*Passage shown*
2.2 Permit Easy Starting, and Pumping
The ability of an engine to reach a critical firing speed promptly, and keep running depends not only on the condition of the battery, starter, and ignition system, proper fuel volatility, and air/fuel ratio but also on the flow properties of the engine oil. The viscosity of the engine oil in engine journal bearings during cold temperature start-up is the key to determining the lowest temperature at which an engine will start. The Cold Cranking Simulator Viscosity (ASTM D-5293) is determined under conditions similar to those experienced in engine bearings during start-up from -10°C to -35°C and under high shear rate conditions. All oils thicken when the temperature drops, but there is also a danger that wax and additive components of the engine oil may come out of the solution at low temperatures, and convert the engine oil to a gel-like thick milkshake or even a solid (ASTM D-4684).
2.3 Lubricate, and Prevent Wear
Once an engine is started, and pumping of the engine oil begins, it quickly circulates to all moving parts of the engine to prevent metal-to-metal contact that would result in wear, scoring, or seizure of engine parts. Oil films in bearings and on cylinder walls are sensitive to movement, pressure, and oil supply. The viscosity of engine oil must be low enough at starting temperatures to permit rapid cranking and starting, and high enough at peak operating temperatures to ensure adequate engine protection. Unless counteracted by the oil’s anti-wear additive system, the result is either immediate seizure or the tearing apart, and roughening of the surfaces when the film is not developed. Such conditions are found around the top piston ring where oil supply is limited, temperatures are high, and a reversal of piston motion occurs, Fig. 1 . Full film lubrication occurs when a film of oil continuously separates the moving surfaces.
2.4 Reduce Friction
The viscosity of the engine oil should be high enough to maintain an unbroken film, but should not be higher than necessary, since this increases the amount of force required to overcome this fluid friction, reducing engine fuel economy. The viscosity increases as the oil become contaminated with soot, dirt, and sludge, and decreases if it is contaminated with fuel.
2.5 Protect against Rust and Corrosion
For a variety of reasons, an engine does not burn all of the fuel completely. Te other by-products from in-complete combustion of the fuel like nitrogen oxides, and sulfur oxides dissolve into the engine oil apart from the acids formed by the normal oxidation of oil, and hence the potential for rust and corrosion is significant.
2.6 Keep Engine Parts Clean
Combinations of water from condensation, dirt, the products of oil deterioration, and the by-products of incomplete combustion of the fuel become sludge deposits at low engine operating temperatures. Therefore, a basic objective formulation of engine oils is to keep the engine clean and prevent the build-up of sludge, and varnish deposits from interfering with proper engine operation. In performing its lubrication function, some oil must reach the area of the top piston ring to lubricate the rings and cylinder walls. To further control combustion chamber deposits the engine oil is formulated from base oils that exhibit low volatility characteristics as it comes in contact with the turbocharger, cylinder walls, valves, and the under-crown, and ring belt area of the pistons.

*To do*
Carry on the passage about the functions of engine oil from the point where it stops. The listing that follows comes from a separate source.

*Raw data*
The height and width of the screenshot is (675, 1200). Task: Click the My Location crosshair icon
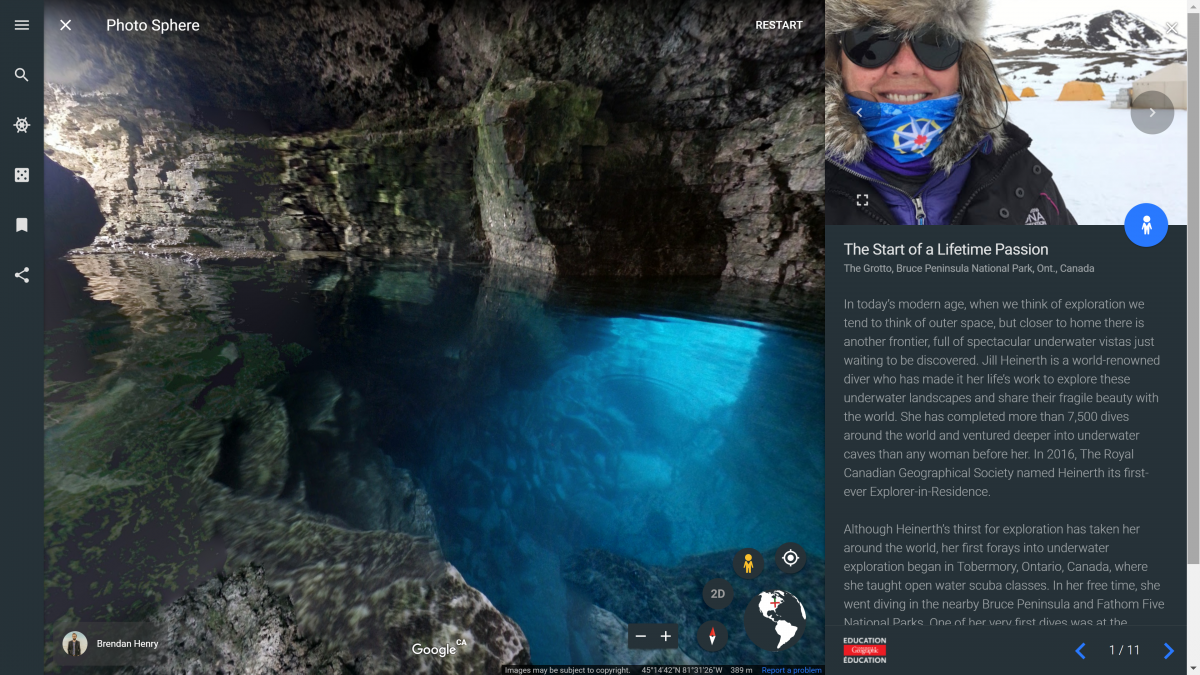(790, 558)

*Response below*
2.7 Cool Engine Parts
After the warm-up, engine oil temperatures reach 93° to 135°C, and the oil is supplied to the bearings at this temperature. What is critical is the continuous circulation of large volumes of oil throughout the engine, and over hot engine parts. This is made possible through the use of an oil of the right viscosity for that engine, high-volume oil pumps, and unclogged oil passages adequate to handle the required volume of oil.
2.8 Seal Combustion Pressures
The surfaces of the piston rings, ring grooves, and cylinder walls show minute asperities. Engine oil fills these and helps to seal the combustion chamber. Oil consumption may also be high in a new or rebuilt engine until the hills, and valleys on these surfaces have smoothed out enough to allow the oil to form a tight seal.
2.9 Non-foaming
Because of the many rapidly moving parts in an engine, the air in the crankcase is constantly being beaten into the engine oil. To help ensure proper engine protection, all engine oils contain anti-foam additives.
2.10 Aid Fuel Economy
Engine oils are formulated to provide fuel economy benefits. There are two ways engine oils may help to improve fuel economy. For both monograde and multigrade engine oils, friction reduction is achieved by the use of additives (surface-active materials) that lower the friction during boundary lubrication, which do not interfere with anti-wear/extreme pressure agents. Tis can also be accomplished by changing to lower viscosity oil, causing less friction. Also, multigrade oils that contain polymeric additives as viscosity index improvers, provide a variable viscosity when lubricating high shear zones. This results in reduced resistance to flow, lower operating temperatures, and better fuel economy.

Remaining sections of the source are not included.